**TASK DETAILS:** Reproduce the records from the line that has "The image size" through the line that has "coord(931,411)", requests included, and shift every coordinate in the answers by adding 70 to it.

**STORED ROWS:**
- - - -
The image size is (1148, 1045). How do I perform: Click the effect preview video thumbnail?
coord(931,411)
- - - -
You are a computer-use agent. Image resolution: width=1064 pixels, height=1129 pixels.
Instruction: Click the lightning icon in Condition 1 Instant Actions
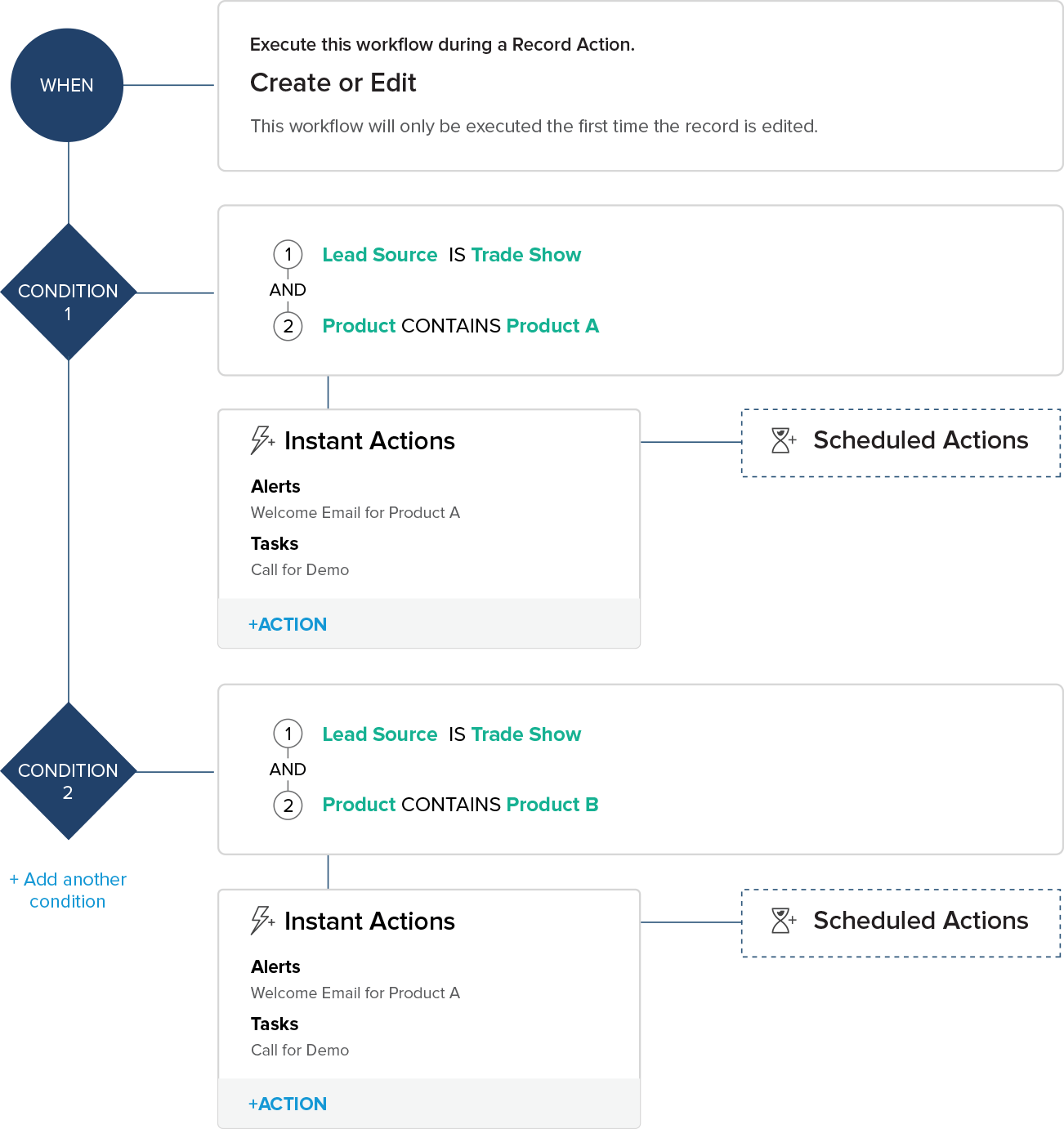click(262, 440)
- - - -
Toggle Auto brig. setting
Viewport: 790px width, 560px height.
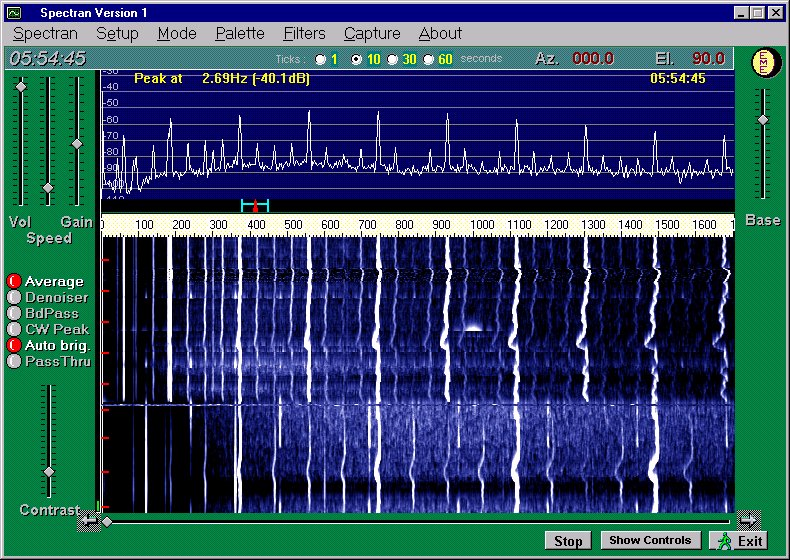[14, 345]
- - - -
**EXERCISE ANSWER:**
The image size is (1148, 1045). How do I perform: Click the effect preview video thumbnail?
coord(1001,481)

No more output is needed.